The term non pareil also may refer to a specific confection, made using non pareils – namely, discs of chocolate coated with nonpareils, which also are known as chocolate nonpareils, freckles, or jazzies.

History
An 18th-century American recipe for a frosted wedding cake calls for nonpareils as decoration. By the early 19th century, colored nonpareils seem to have been available in the U.S. The popular cookbook author Eliza Leslie suggests the use of red and green nonpareils for decorating a Queen cake, but strongly suggests white nonpareils are most suitable for pink icing on a pound cake in her 1828 Seventy-five Receipts for Pastries, Cakes and Sweetmeats.

In 1844, Eleanor Parkinson, of a well-known Philadelphia family of professional confectioners, first published her book The Complete Confectioner, in which she described how to make nonpareils following her comfit-making procedure, which involved multiple hot pots and hot syrup.

Görlitz, Germany was the birthplace of the German version of nonpareils, popularly known in Germany as Liebesperlen (German: love pearls). Invented by confectioner Rudolf Hoinkis (1876–1944), the name derives from a conversation Hoinkis had with his wife, proclaiming he loved her like these "pearls", the nonpareil. Unsure of what to call the treat he invented, his wife suggested calling them love pearls, and the name stuck. The factory where he first manufactured the treat, founded in 1896, is now run by his great-grandson, Mathias.

In the United States, traditional nonpareils gave way for most purposes by the mid 20th century to "sprinkles" (known in some parts as "jimmies"), confections nearly as small but usually oblong rather than round and soft rather than brittle. Like nonpareils, their function is more decorative than gustatory as their actual taste is indistinct, and the products they are applied to are usually themselves very high in sugar.

Candy-covered anise seeds called muisjes, sometimes mistaken for traditional nonpareils, are sometimes offered at breakfast in the Netherlands to be served on bread and butter. They are, however, usually served on rusk to celebrate the birth of a child. This is known as "beschuit met muisjes".

In Australia and New Zealand, as well as South Africa and the UK, spherical non pareils are known as "hundreds-and-thousands". In Australia and New Zealand, they are often used to decorate cup cakes (patty cakes) or toffee, or on buttered white bread triangles as fairy bread, for children's birthday parties.

Chocolate nonpareils
The term "nonpareils" can also refer to a specific confection: a round flat chocolate drop with the upper surface covered in nonpareils.
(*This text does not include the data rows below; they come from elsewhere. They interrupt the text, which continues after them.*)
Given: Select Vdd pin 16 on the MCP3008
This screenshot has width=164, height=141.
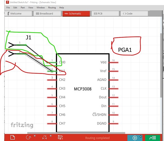Looking at the screenshot, I should (113, 62).
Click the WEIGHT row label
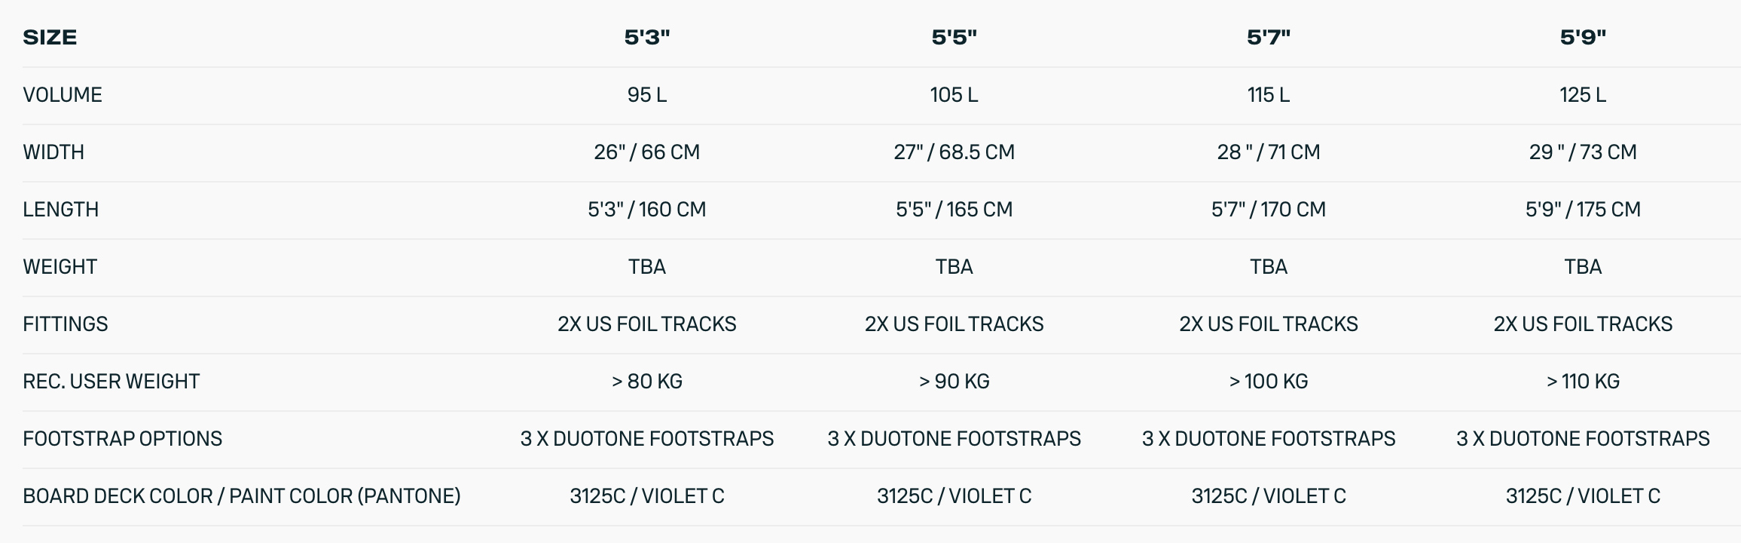 (x=60, y=267)
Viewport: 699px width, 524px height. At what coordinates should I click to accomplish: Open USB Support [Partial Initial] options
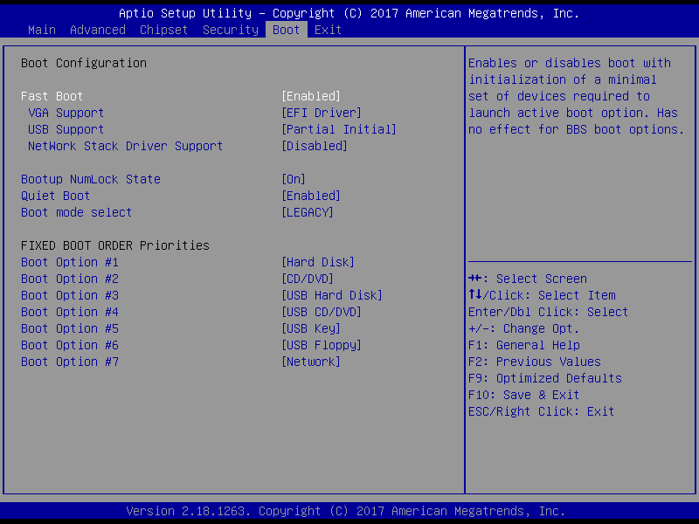[338, 129]
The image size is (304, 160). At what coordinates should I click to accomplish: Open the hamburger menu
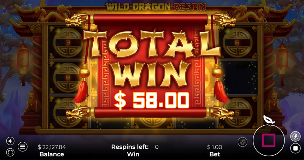coord(23,147)
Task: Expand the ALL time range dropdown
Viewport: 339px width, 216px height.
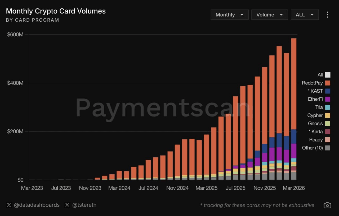Action: [305, 15]
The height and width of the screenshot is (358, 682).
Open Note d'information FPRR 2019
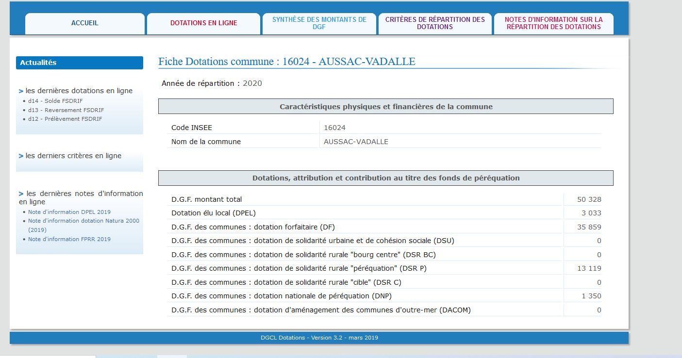click(x=69, y=239)
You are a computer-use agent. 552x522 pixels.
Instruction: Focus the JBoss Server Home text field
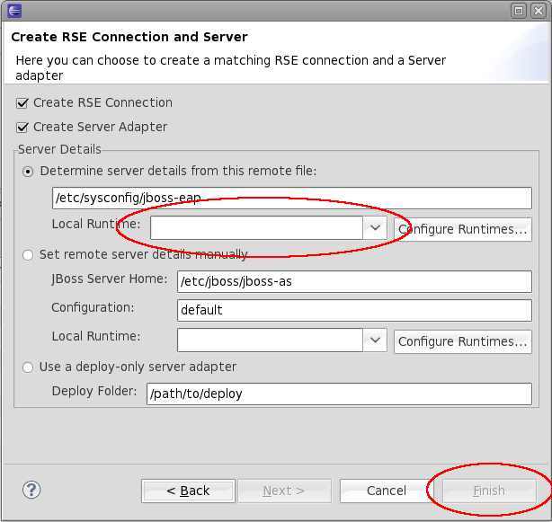click(354, 282)
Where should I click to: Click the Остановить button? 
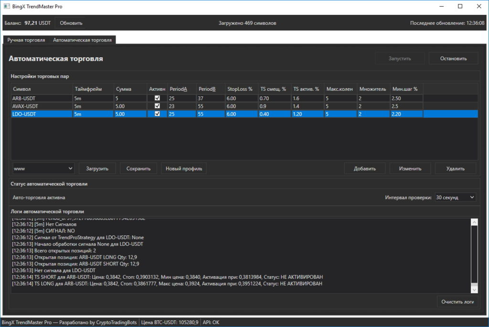pyautogui.click(x=453, y=58)
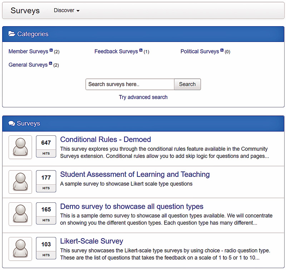Open the Feedback Surveys category
286x270 pixels.
point(116,52)
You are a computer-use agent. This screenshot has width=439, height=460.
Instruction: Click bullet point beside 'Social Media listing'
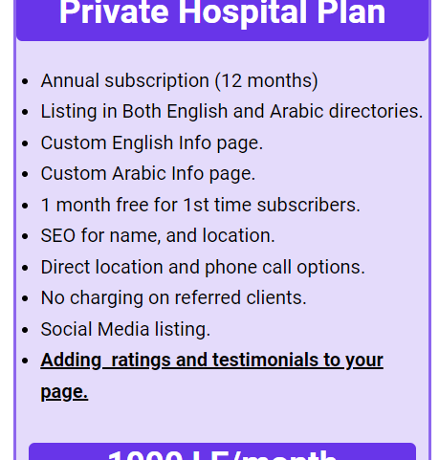(x=25, y=330)

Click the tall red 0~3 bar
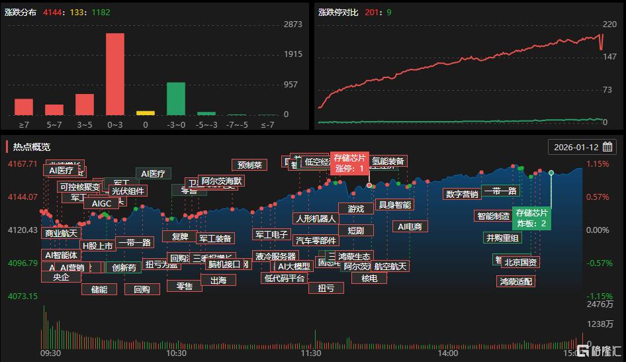coord(115,74)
This confection is also referred to as "chocolate non pareils". Ferrero makes a variety marketed in some countries as Sno-Caps.

In Australia, these confections are commonly known as "chocolate freckles", or simply "freckles". Non pareils are also sold in the United Kingdom as "Jazzies", "Jazzles", "Jazz drops" and "Snowies" (the latter being of the white chocolate variety).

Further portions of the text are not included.